Picking up from where the Avengers movie left off, Loki goes to trial for his crimes against humanity. From Jane Foster’s (Natalie Portman) point of view, it’s more or less continuing from the first Thor movie. Two years have passed and she tries to continue her life without the man of her dreams. She’s still starstruck, and her lunch date with another man does not bode well. But when her intern Darcy (Kat Dennings) interrupts, her life gets a kickstart to what this movie is about. There’s a mystery afoot: apparently in some areas of London, the laws of human physics no longer apply. Items float on their own accord or disappear off somewhere when thrown through the ‘abyss.’
In the meantime, in Asgard, there is talk about a rare convergence that sounds like it is straight out of occult theory. The Nine Realms will converge soon — that is occupy the same linear plane of existence — and the veil between worlds will be very thin. Anyone who can control this Aether can either snuff all of Creation or sit back to bear witness to a multi-verse for all the beauty that’s contained therein. Malekith has plans on destroying it because of all the sorrow that he’s lived through.
Eccleston does a great job at being gently sinister. Viewers see that Malekith is a soulless man. Although most of his time is spent speaking in an Elvish tongue, that does not limit this actor from giving a certain air to this character. This Dark Elf has this presence of being continually frustrated with the world and regally confident when he leads his clan. He looks like he can give Sauron from Middle Earth a pounding if they ever crossed paths.
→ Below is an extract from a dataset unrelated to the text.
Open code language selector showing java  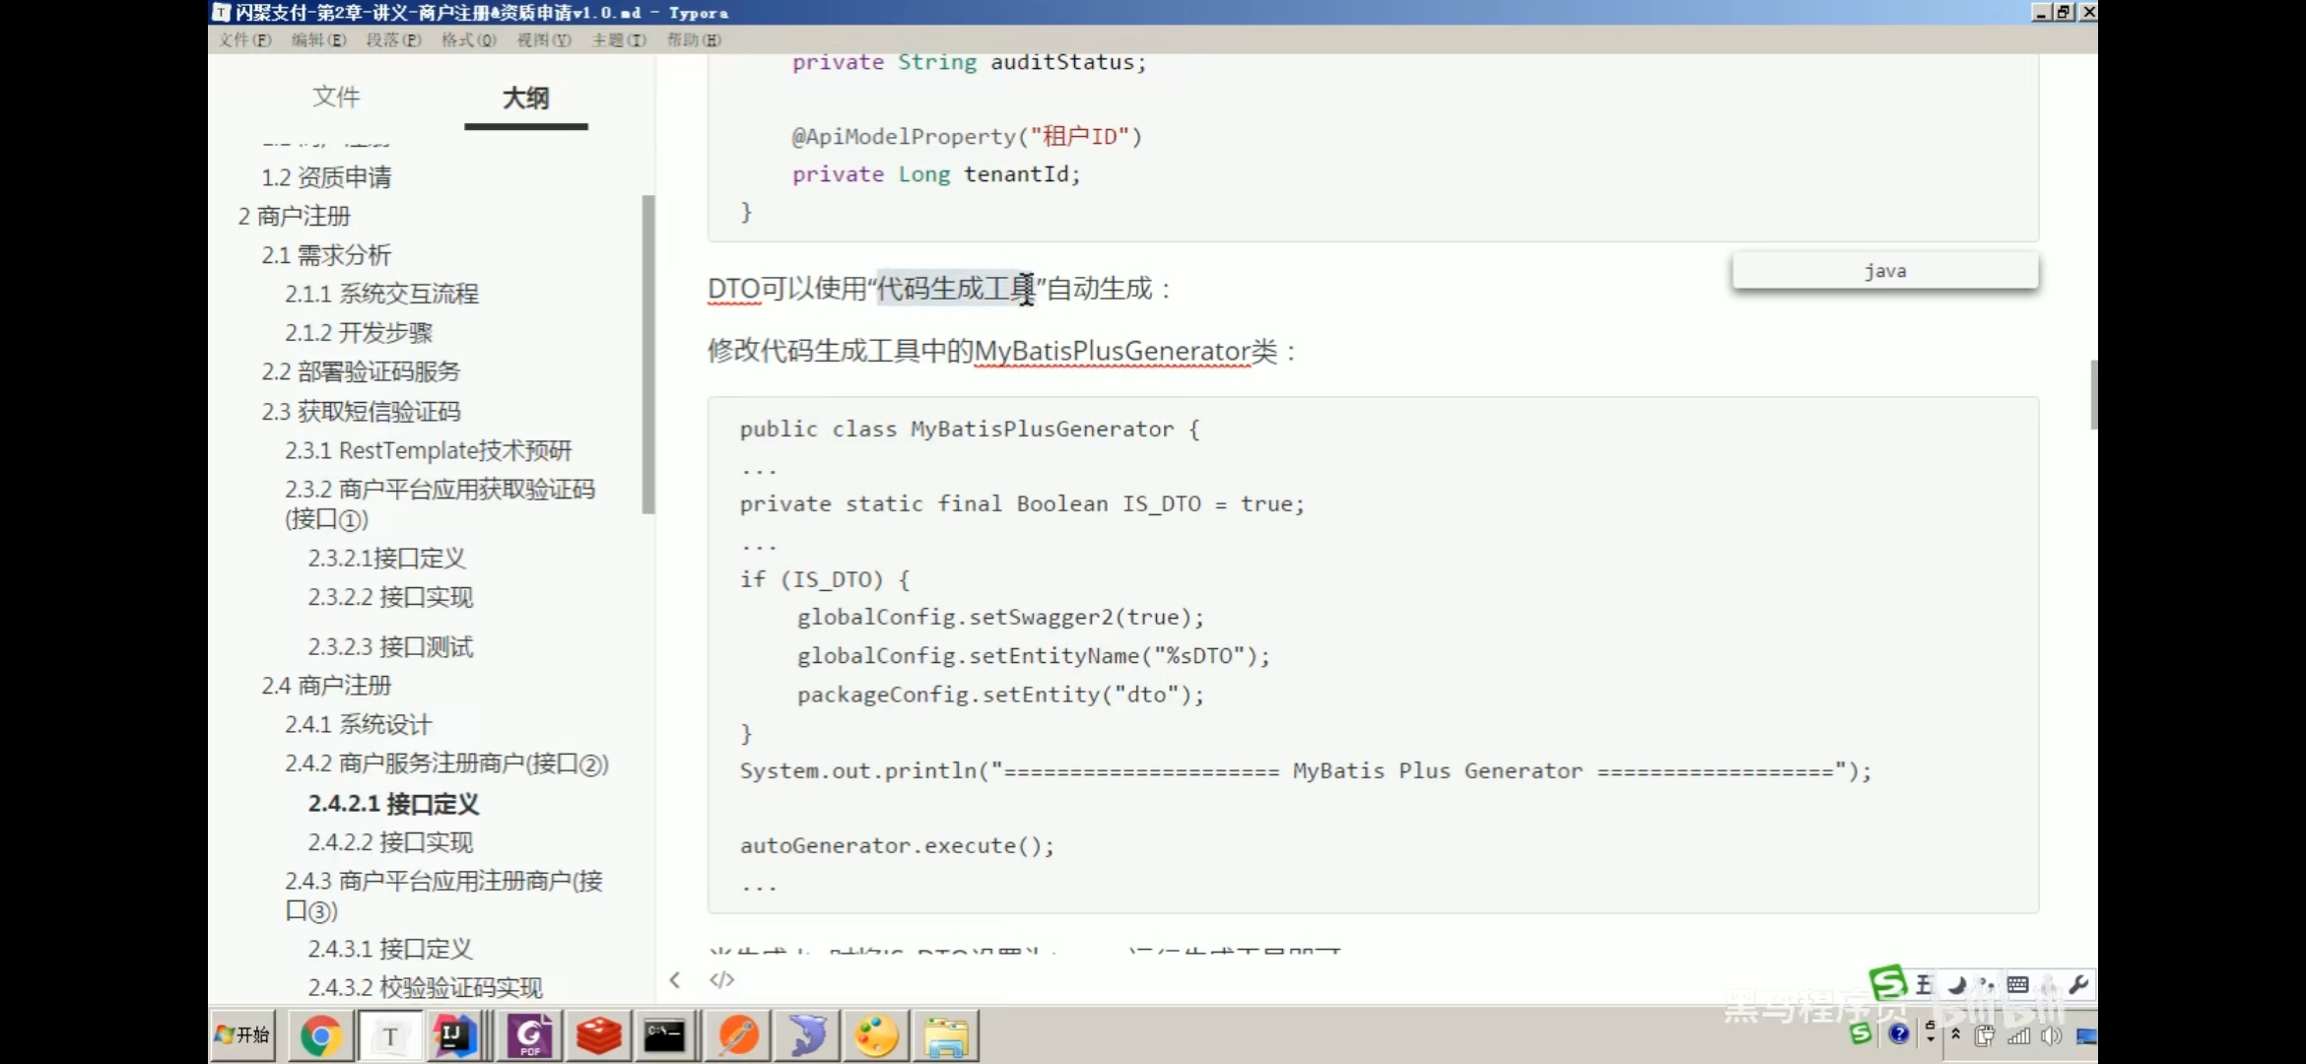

But other Lords and Masters occupy this film too. Sir Anthony Hopkins finally gets to play Odin as the All-Father with an Arthurian flair. He succeeds at showing that Odin is not just a king, but an embodiment for what a feudal order represents in this world. Freya (Rene Russo) shows what life is like as the Queen of the Gods. Unlike her traditional role in Norse myth, that of a goddess of love and fertility, this character has been redefined to that of a divine mother, a protective force of the universe. This interesting twist is worth noting because she shows that she cares for the imprisoned Loki (Tom Hiddleston) and even tries to prevent Malekith from finding Jane.
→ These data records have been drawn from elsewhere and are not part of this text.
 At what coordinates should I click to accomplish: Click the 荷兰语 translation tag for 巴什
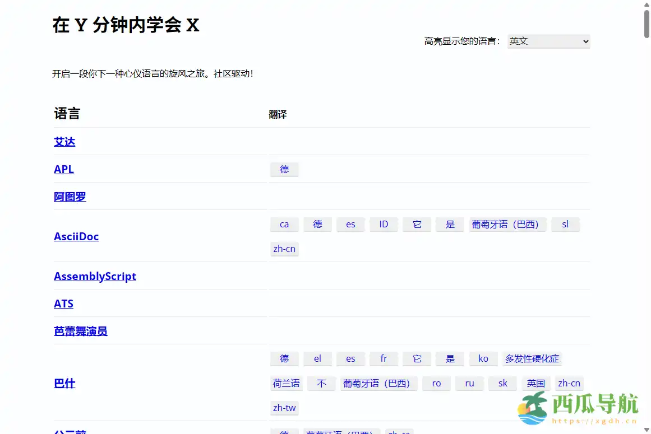tap(286, 383)
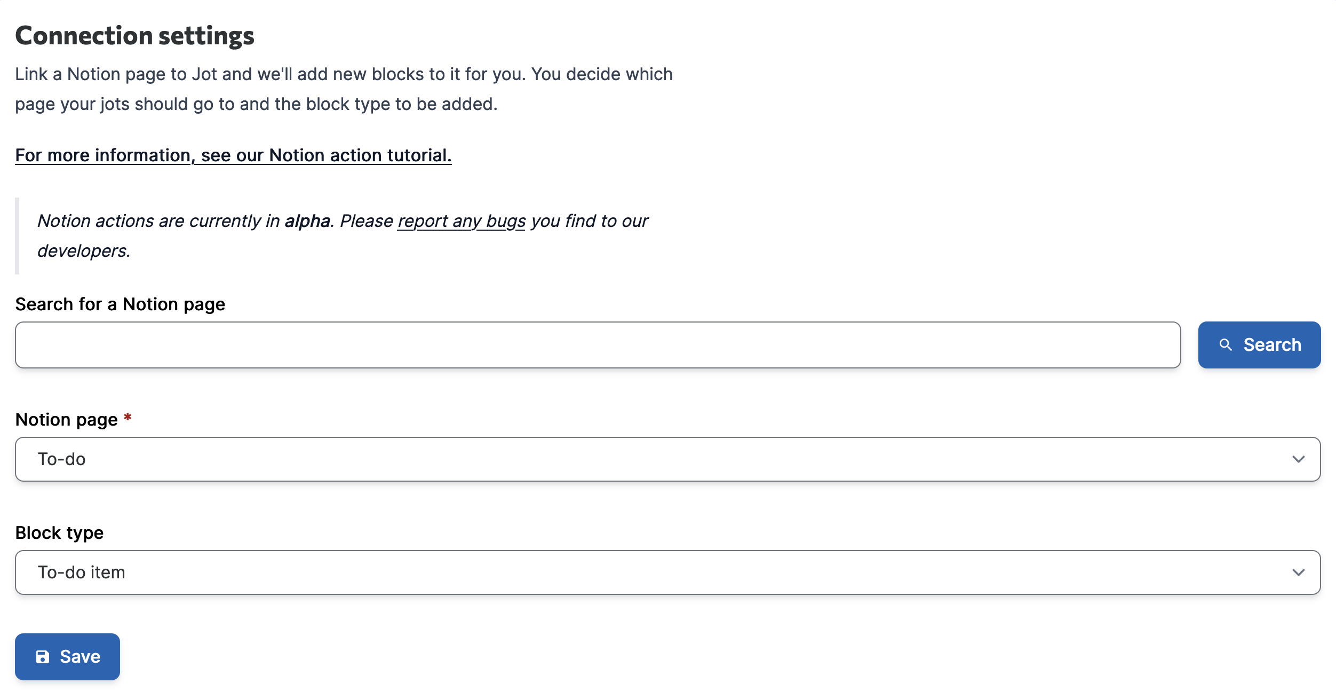Click the floppy disk icon on Save
This screenshot has height=691, width=1336.
tap(43, 657)
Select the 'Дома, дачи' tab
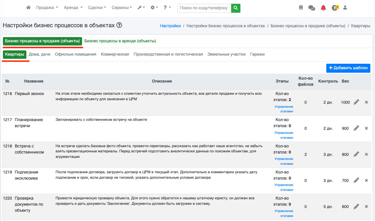This screenshot has width=375, height=221. pos(39,54)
But for the character everybody loves to hate, Hiddleston finally gets to play Loki as he is known in legend for. He’s a conniving son-of-a-gun and this actor certainly loves playing this aspect up. He was born to play this character. Although this trickster does not get the fate he’s known for in myth, to be chained to a rock with venom from a snake dripping upon his face, the intonations towards his mythical significance is thankfully not forgotten. To see Loki released will mean the coming of Ragnarök, and with this film, it is about the end of days for several universes. He does get shackled in chains in a different regard and that’s a nice nod by the writing team of Christopher Yost, Christopher Markus, Stephen McFeely to acknowledge.
They do create a story that is about the Twilight of the Gods; their time with mortal men is over. But that will not stop Loki from achieving his fondest desires, to sit upon the throne of Asgard. As for how that will happen, viewers will have to stay tuned for what Marvel Entertainment’s has in store for Phase 2 of their action plan. Thor: Dark World succeeds in keeping viewers glued to the narrative. However, this movie suffers in its pacing. The second act feels drawn out and the last went by too fast. The approach felt long-winded since it teeter totters between the romance that wants to bloom between Thor and Jane and the cosmic threat that’s looming. Interestingly, the chemistry between Hemsworth and Portman is not as verbose as Hiddleston and Hemworth’s. There’s a lot more energy in the latter that’s worth noting. Perhaps a bromance is happening?
As for what will happen next for this Marvel universe multi-movie story-arc, the hints of what will happen next may not happen until Guardians of the Galaxy releases to theatres. As for how the next film, Captain America: Winter Soldier, fits in to this scheme, the answer is not immediately apparent. Viewers will have to wait for April 4, 2014 to find out.